Francis taught three waves of revolution had taken place in modern history: first was the Industrial Revolution that commenced in the Middle of the 18th century, with innovations like the steam engine and the spinning jenny; with the second, in the latter part of the 19th century, came mass industrialisation; followed by the third wave, the development of information technology in the second half of the 20th century.
With the start of the third millennium the fourth revolution was at hand: the age of robotics, not the humanoid form as imagined by early science fiction writers, but one that replaced human intelligence and in a multitude of physical forms; on land, sea and air; in homes, offices and factories; in schools, universities and hospitals, in agriculture, animal husbandry and the food supply chain, all at the service of humanity … that is to say those fortunate enough to live in the developed or the nascent Cornucopian world.
Francis asked his students whether privileged nations would ring-fence themselves, building physical barriers, in the same way as European nations were building fences and setting up frontiers to keep out the tired, poor, huddled masses, yearning to breathe free, the wretched refuse of teeming foreign shores1. Abandoning them to their dysfunctional universe where wild ideologies converged in a Mad Max like mosaic of societies, which resembled those of the Middle Ages in the dark days that followed the Pest.
Science fiction writers had not been wrong when they imagined humanity having to find another role; being a mindless consumer was never on the books, nor that of a Renaissance courtier: drinking, dancing and fornicating as warring princes plotted.
But what?

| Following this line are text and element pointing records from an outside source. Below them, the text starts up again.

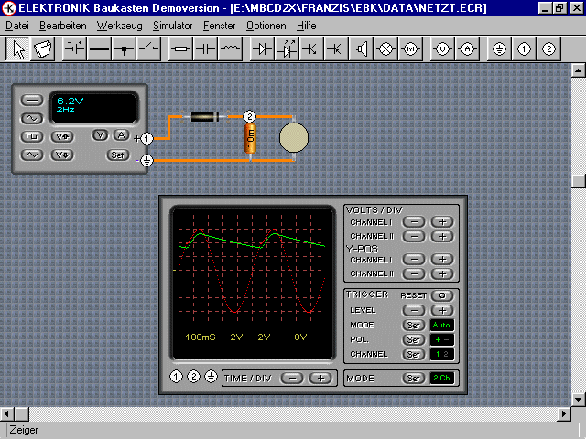Select the speaker component icon
This screenshot has width=586, height=439.
click(x=362, y=49)
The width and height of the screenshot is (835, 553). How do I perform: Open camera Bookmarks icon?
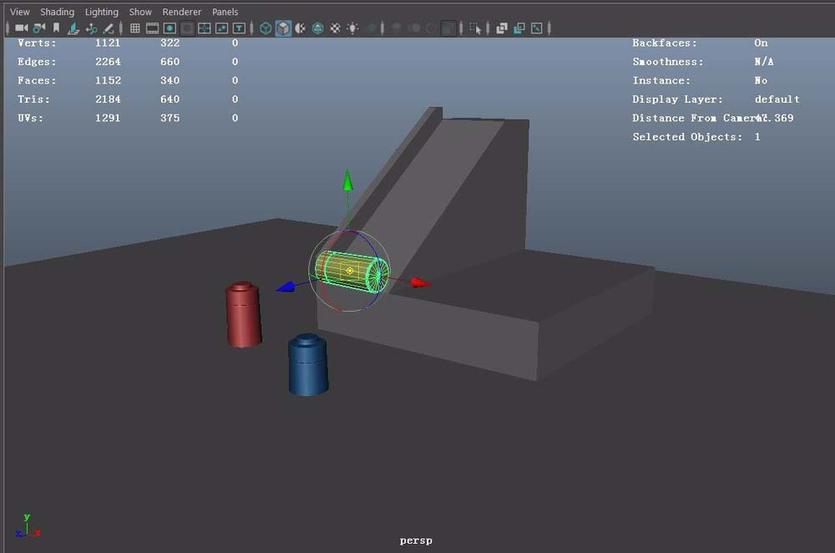[x=57, y=28]
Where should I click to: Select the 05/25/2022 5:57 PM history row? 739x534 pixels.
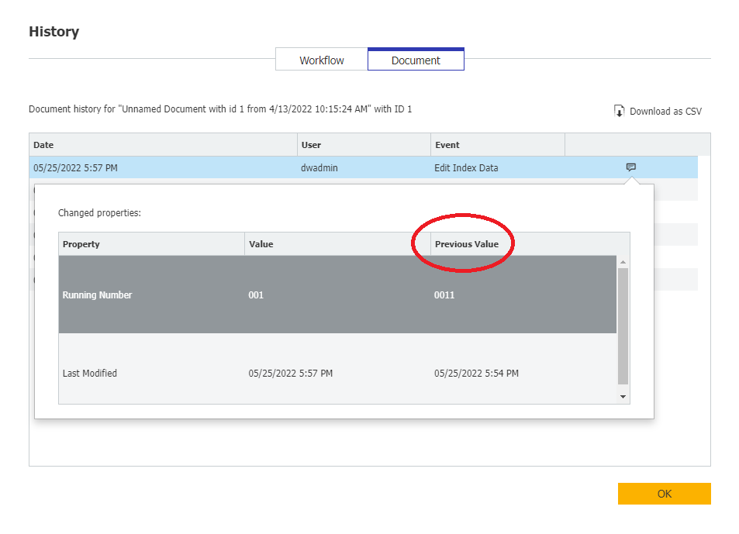75,167
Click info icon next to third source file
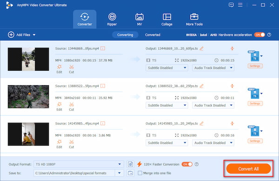 [x=103, y=123]
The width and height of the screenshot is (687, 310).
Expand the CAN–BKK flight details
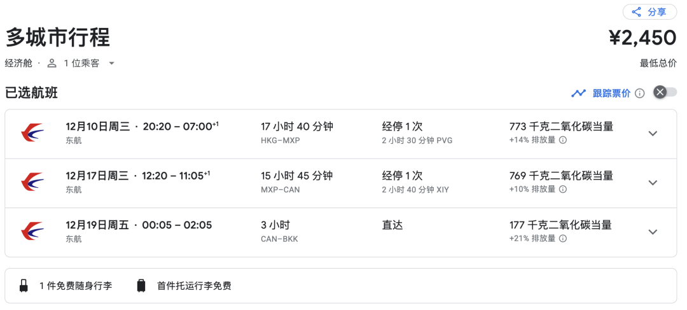[653, 232]
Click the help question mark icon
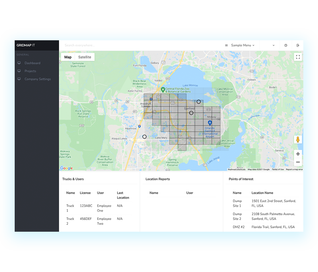 tap(286, 45)
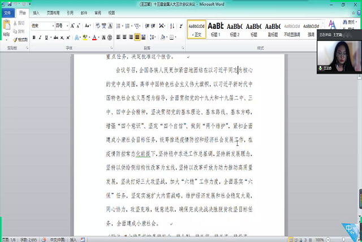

In the age of discovery men had left home in search of riches and new worlds to conquer, but when they were rich and had all they wanted that urge faded. In 2015, few wanted to fight the savages at their gates; it was a task for sophisticated machines beyond a desolate no-mans-land.
Talk of productivity, the distribution of incomes and technology’s impact on the labour share was patent nonsense in such a society, Francis explained, as for bargaining power the idea was absurd, how could you bargain with machines?
The great error of Keynes was he had imagined lifeless machines, controlled and operated by men. How could he have imagined machines possessing their own brains, which once they could think would condemn human labour to history.
The over-simplification of how machines thought: a simple binary process, was akin to reducing human brains to simply cells or electrical impulses. Francis remembered visiting a company in Finland with his friend Kalevi Kyyrönen, where a tree harvesting machine had been invented that walked on six legs rather than four wheels. Their design was initially based on the manner in which insects walked. But their inventors were stymied by a complex algorithm involving an insoluble series of calculations. Finally they discovered to their surprise a basic logic device solved the problem, in effect nature had provided the answer, modelling the way insects walked, a simple ready made solution for their marvellous machines.
Beyond this example of nature’s way, technology had given way to a cognitive learning process which reasoned in the same way as did the human brain.